▸ **PROMPT**:
Could you return all of the records exactly, minus their images?

▸ **RECORDS TO PROCESS**:
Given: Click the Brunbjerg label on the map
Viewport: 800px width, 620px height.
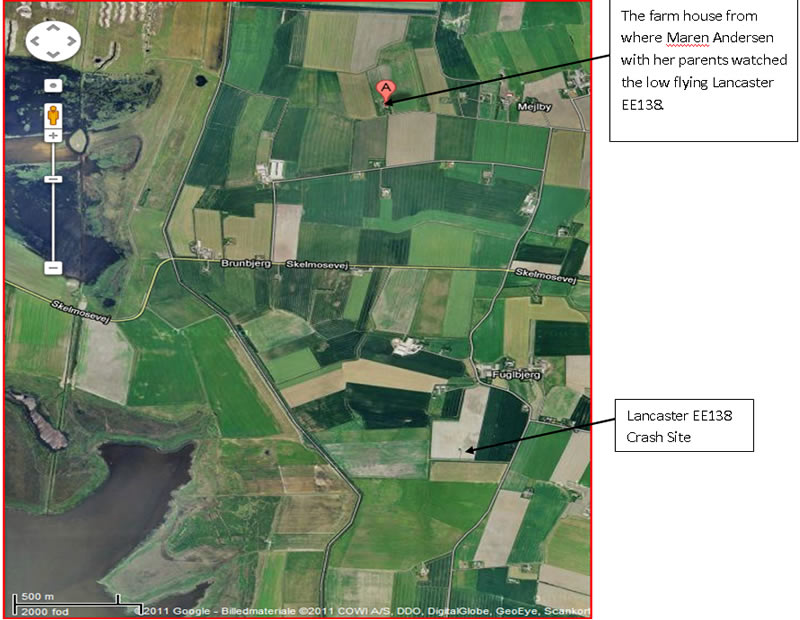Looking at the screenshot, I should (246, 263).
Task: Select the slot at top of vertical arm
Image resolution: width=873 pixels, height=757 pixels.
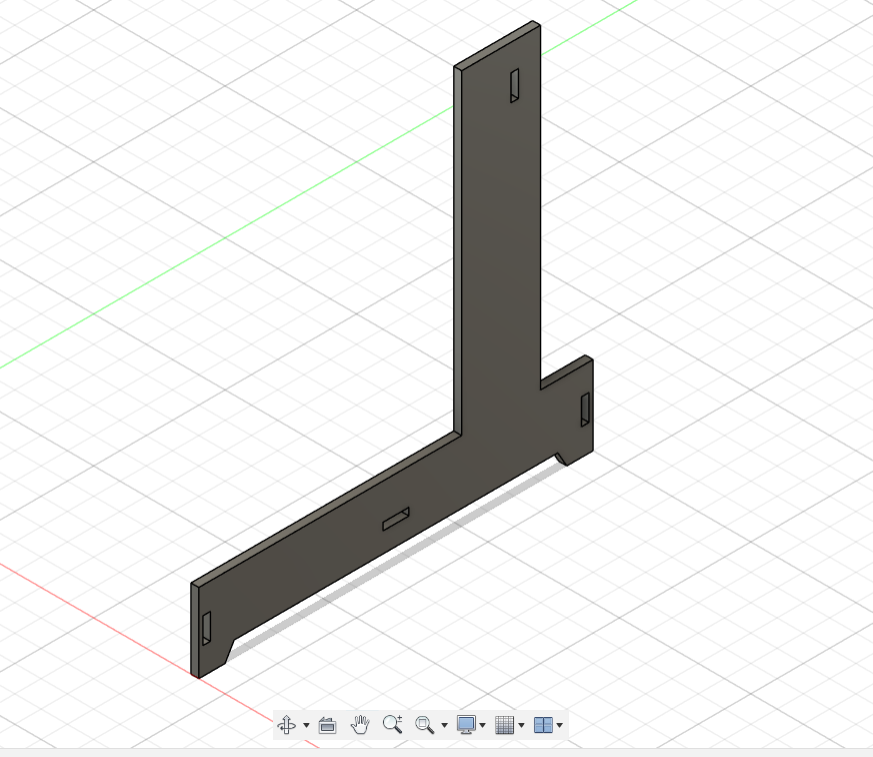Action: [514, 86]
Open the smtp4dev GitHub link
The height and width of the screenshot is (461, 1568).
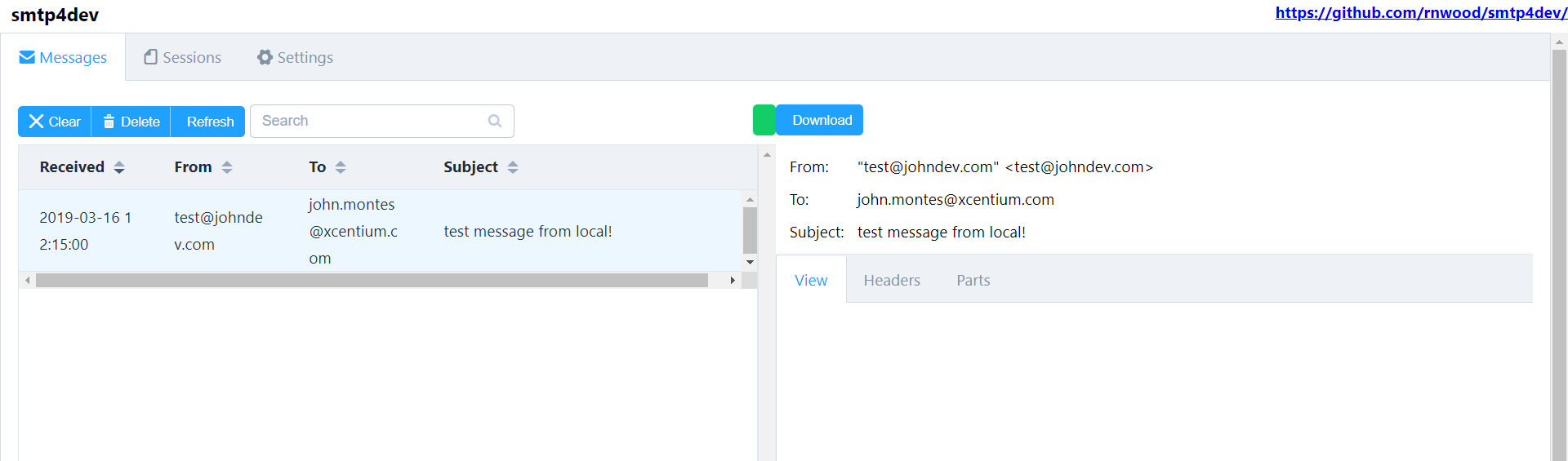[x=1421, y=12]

▸ **ANSWER FOR THIS EXERCISE**:
Given: Click the Brunbjerg label on the map
Viewport: 800px width, 620px height.
Looking at the screenshot, I should (246, 263).
Task: Select the slot at top of vertical arm
Image resolution: width=873 pixels, height=757 pixels.
Action: [514, 86]
Open the smtp4dev GitHub link
The height and width of the screenshot is (461, 1568).
[x=1421, y=12]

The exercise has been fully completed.